◆ Input data
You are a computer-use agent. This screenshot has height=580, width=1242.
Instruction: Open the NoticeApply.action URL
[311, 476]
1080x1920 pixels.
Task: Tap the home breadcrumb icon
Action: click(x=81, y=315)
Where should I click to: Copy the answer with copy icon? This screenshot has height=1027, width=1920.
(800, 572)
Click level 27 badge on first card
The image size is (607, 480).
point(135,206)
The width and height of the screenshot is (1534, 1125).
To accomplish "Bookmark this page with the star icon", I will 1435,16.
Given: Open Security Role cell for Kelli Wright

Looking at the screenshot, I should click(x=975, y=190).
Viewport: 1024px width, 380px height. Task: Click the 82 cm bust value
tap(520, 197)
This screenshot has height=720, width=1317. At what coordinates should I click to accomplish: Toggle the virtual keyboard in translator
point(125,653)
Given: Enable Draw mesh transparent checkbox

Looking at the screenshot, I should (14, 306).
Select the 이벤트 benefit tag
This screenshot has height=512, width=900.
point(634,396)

◆ Task brief
Type the material above out again, exactly.

◆ Exercise response
You are a computer-use agent. This screenshot has height=580, width=1242.
Instruction: Open the NoticeApply.action URL
[311, 476]
1080x1920 pixels.
Task: Tap the home breadcrumb icon
Action: click(x=81, y=315)
Where should I click to: Copy the answer with copy icon? This screenshot has height=1027, width=1920.
(800, 572)
Click level 27 badge on first card
The image size is (607, 480).
point(135,206)
The width and height of the screenshot is (1534, 1125).
To accomplish "Bookmark this page with the star icon", I will 1435,16.
Given: Open Security Role cell for Kelli Wright

Looking at the screenshot, I should click(x=975, y=190).
Viewport: 1024px width, 380px height. Task: Click the 82 cm bust value
tap(520, 197)
This screenshot has height=720, width=1317. At what coordinates should I click to accomplish: Toggle the virtual keyboard in translator
point(125,653)
Given: Enable Draw mesh transparent checkbox

Looking at the screenshot, I should (14, 306).
Select the 이벤트 benefit tag
This screenshot has height=512, width=900.
point(634,396)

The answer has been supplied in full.